## Cabeçalho

In [None]:
import time
from pathlib import Path
from pprint import pprint
from uuid import uuid1

import yaml
from ckanapi import RemoteCKAN
from IPython.display import clear_output

In [None]:
# EXECUTE UMA VEZ PARA IR PARA O DIRETORIO RAIZ
# SUPONHO QUE A PASTA MAIS ESTEJA NO DIRETORIO DE WEBSITE
%cd ../../..

## Edição Manual

In [None]:
# COVERAGE_GEO MAL FORMATADO
# bases/br_ipea_acesso_oportunidades/indicadores_2019/table_config.yaml
# bases/br_ipea_acesso_oportunidades/estatisticas_2019/table_config.yaml
# bases/br_anatel_telefonia_movel/tecnologia/table_config.yaml
# bases/br_ponte_indicadores/censo2010_populacao_raca/table_config.yaml
# bases/br_mobilidados_indicadores/transporte_media_alta_capacidade/table_config.yaml
# bases/br_mobilidados_indicadores/proporcao_domicilios_infra_urbana/table_config.yaml


# DADOS NÃO PROCESSADOS de dataset_config.yaml
# languages
# free
# microdata
# API
# registration
# availability
# brazilian_IP

In [None]:
# COMO ADICIONO SPATIAL COVERAGE? ATUALMENTE ARMAZENANDO UMA STRING
# TEM TABELAS COM MULTIPLOS MUNICIPIOS/ESTADOS

# COMO ADICIONO OWNER_ORG? PROCURO NO BANCO DE DADOS?
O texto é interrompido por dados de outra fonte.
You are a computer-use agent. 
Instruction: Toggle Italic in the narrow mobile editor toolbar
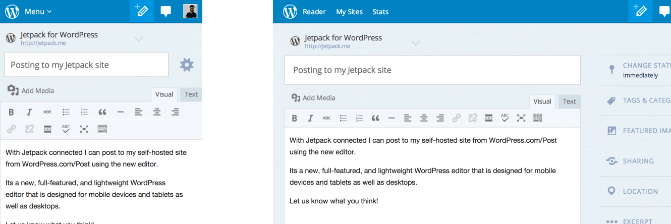tap(29, 112)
# COMO TRATO EXTERNAL LINKS?

## Migração Automática

In [None]:
class Migrator:
    def __init__(self, ckan_local: RemoteCKAN, ckan_remote, folder: str):
        self.ckan_local = ckan_local
        self.ckan_remote = ckan_remote
        self.datasets = self.load_filepath(folder)

    ###########################################################

    def migrate_all(self):
        sucessful = []
        for index in range(len(self.datasets)):
            try:
                self.migrate_one(index)
                sucessful.append(self.datasets[index].name)
                clear_output(wait=True)
            except Exception as error:
                print(error)
        return sucessful

    def migrate_one(self, index):
        dataset = self.load_dataset_parsed(index)
        return self.ckan_local.action.package_update(**dataset)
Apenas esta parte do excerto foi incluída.